Dans ce dossier, il faut se questionner à savoir si, par une approche plus proactive de la part de nos organismes, le document aurait été disponible à temps… Ce n’est pas comme si la campagne de vaccination était quelque chose de nouveau et non prévisible. Ne revient-elle pas chaque année?
    
Quand un élément politique négatif revient dans l’actualité, il semble toujours plus facile de cibler l’organisme porte-parole de la communauté, en l’occurrence l’Association canadienne-française de l’Alberta (ACFA). Pourtant, le Réseau santé albertain, avec son titre de chef de file de la communauté franco-albertaine en matière de santé, n’a-t-il pas le mandat d’augmenter les services de santé offerts en français?
    
Parfois, cela signifie sensibiliser les intervenants anglophones et mobiliser la communauté. D’autres fois, cela revient à s’assurer que certains outils, surtout lorsqu’il est question de dossiers touchant des francophones de partout en province, soient disponibles dans la langue de Molière.
    
Qu’on le veuille ou non, rendre la francophonie plus visible auprès de la province pour obtenir des services est parfois quelque chose de laborieux, puisqu’il y a toujours la Cause Caron qui est brandie comme excuse pour ne pas agir ou, comme dans la situation qui touche la campagne de vaccination, justifier un retard.
    
Il existe cependant des exemples de réussite.
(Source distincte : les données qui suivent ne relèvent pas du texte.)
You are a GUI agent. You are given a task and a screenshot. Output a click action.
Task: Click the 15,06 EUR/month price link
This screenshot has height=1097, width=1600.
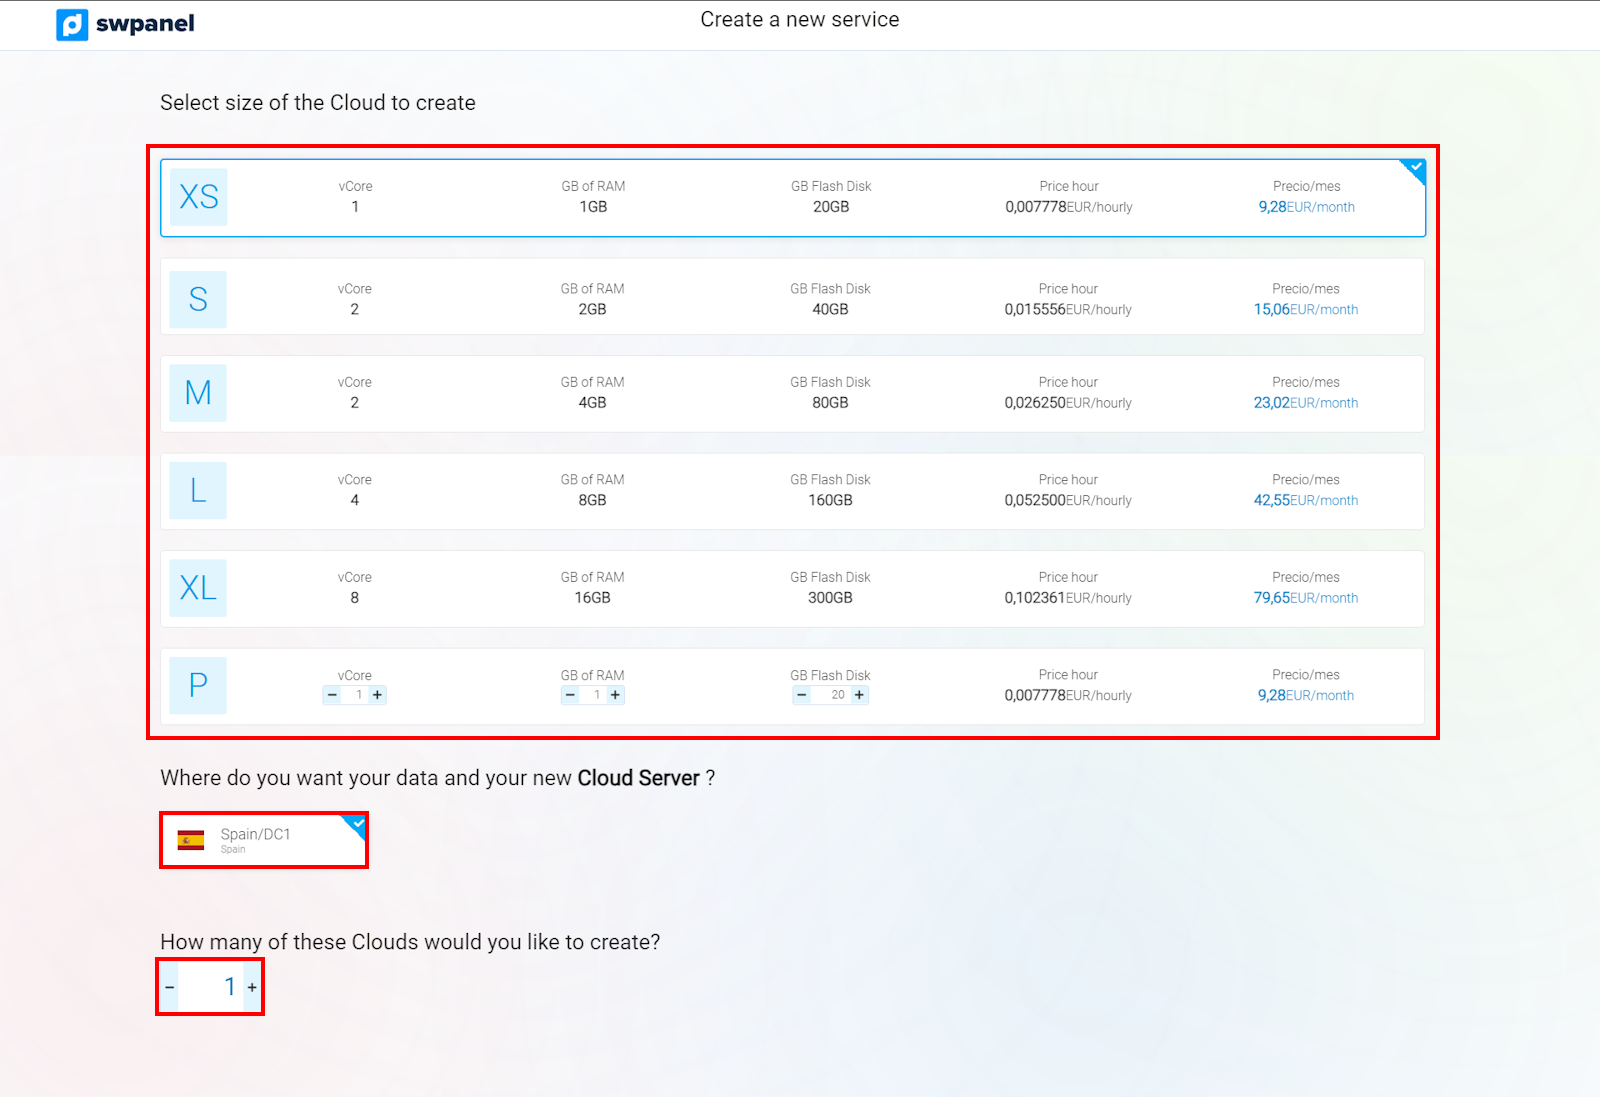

Notons ici l’Association des juristes d’expression française de l’Alberta (AJEFA) qui a récemment obtenu l’autorisation de traduire, au bénéfice des francophones, les modifications apportées au guide Parenting After Separation.
    
Le Réseau santé albertain avait été proactif en 2011 en lançant la campagne Bonjour French, qui visait à promouvoir l’utilisation du français par les professionnels de la santé, puis, en 2012, en lançant le projet de dépistage et de détection précoce du diabète dans une dizaine de communautés de l’Alberta.
    
Bien qu’il soit difficile d’être sur tous les fronts, avec des budgets limités de surcroit, le Réseau doit prendre une part de responsabilité, tout comme la communauté franco-albertaine d’ailleurs. AHS a affirmé n’avoir reçu aucune plainte sur le fait que le document n’était pas disponible en français. Difficile de rectifier le tir
lorsque la problématique n’est pas soulevée par 1, 10 ou 100 francophones.